Volumes rose 1% in the reported period, excluding the consumer businesses acquired from GlaxoSmithKline Plc and VWash. The comparable volume had contracted in the previous two quarters.

  • Consolidated revenue rose 15.6% over a year earlier to Rs 11,683 crore—compared with the estimated Rs 11,154 crore.
  • Operating profit rose 16.6% to Rs 2,925 crore.
  • Margin expanded to 25.1% from 24.8% a year ago.

The company has also declared an interim dividend of Rs 14 per share for 2020-21.

HUL results were in line with estimates, but the management commentary suggests that while operations are back to pre-pandemic levels, consumption in the Indian economy is taking longer than expected to recover.

“In the context of a challenging economic environment, our growth has been competitive and profitable,” Sanjiv Mehta, chairman and managing director at HUL, said in a post-earnings call. “Rural markets have been resilient but demand in urban markets, especially metros has been muted.”

“The worst is behind us and we are cautiously optimistic on demand recovery,” he said.

India’s consumer goods makers were battling the worst slowdown in more than a decade before the pandemic struck.

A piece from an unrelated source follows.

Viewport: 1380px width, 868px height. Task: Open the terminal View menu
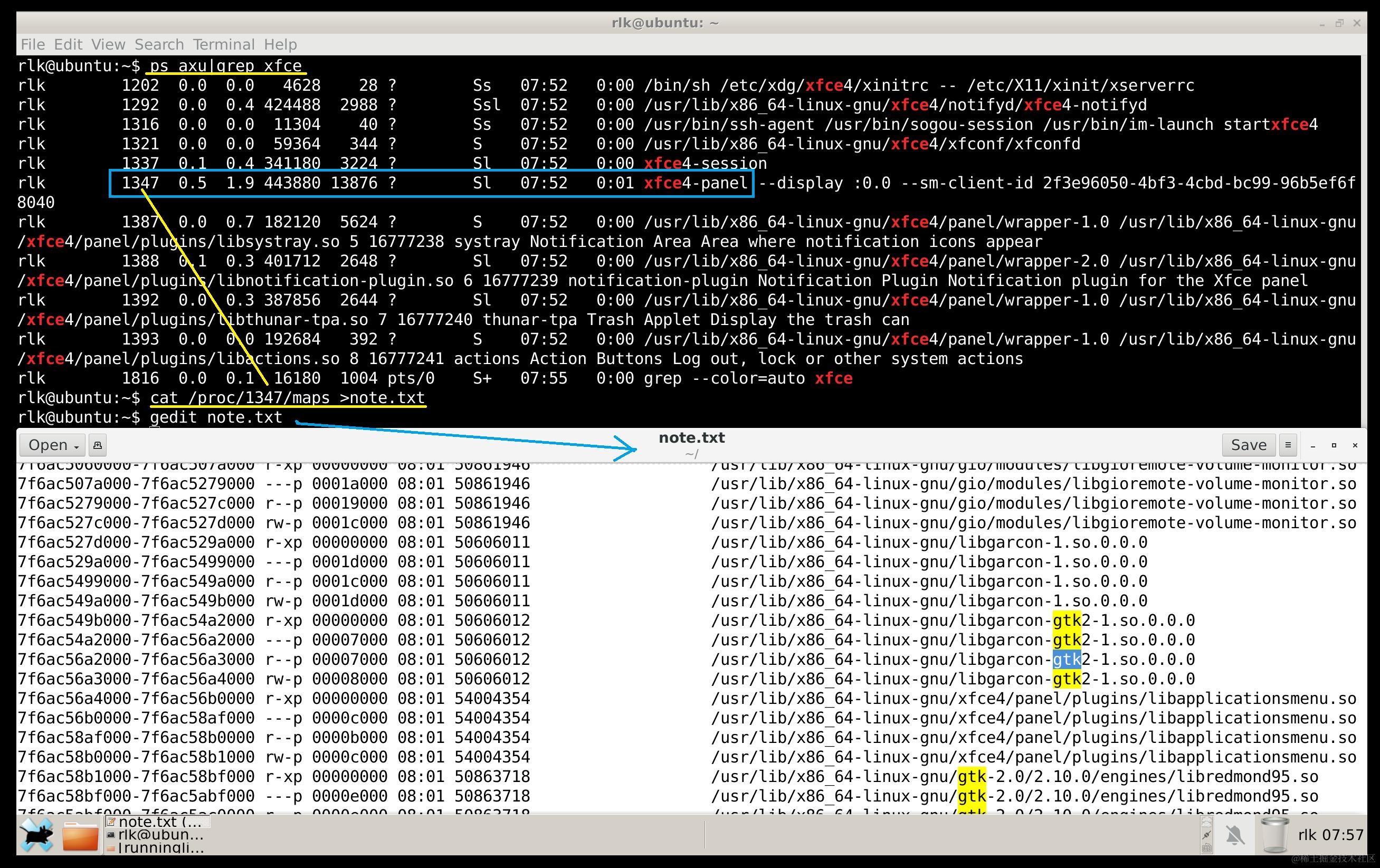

Despite being classified as essential services, FMCG companies faced supply chain and labour issues as the lockdown forced workers to migrate back to hinterlands. Sales picked up after stay-at-home restrictions were eased, but a complete recovery is still some time away.

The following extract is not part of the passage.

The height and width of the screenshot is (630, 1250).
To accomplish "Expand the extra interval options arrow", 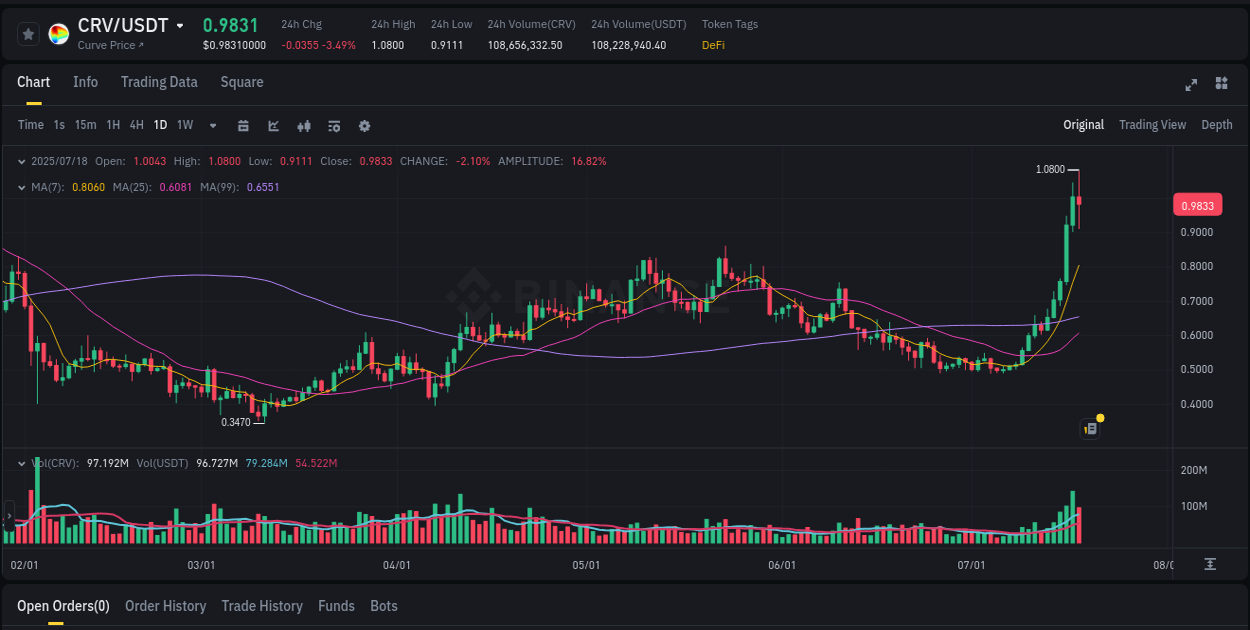I will (211, 126).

HUL's peer Britannia Industries Ltd., which reported a rise in profit and revenue in the quarter ended September, too, said that while the government has ended the lockdown, it will take a while for the situation to normalise. This corroborates with BloombergQuint’s conversation with distributors who said pent-up demand is tapering off, prompting companies to offer retailers higher margins to drive volumes.

HUL shares fell 0.17% to Rs 2,174.20 apiece on the National Stock Exchange after the quarterly results were announced even as the benchmark Nfity 50 ended the day 0.20% higher at 11,896.80 points.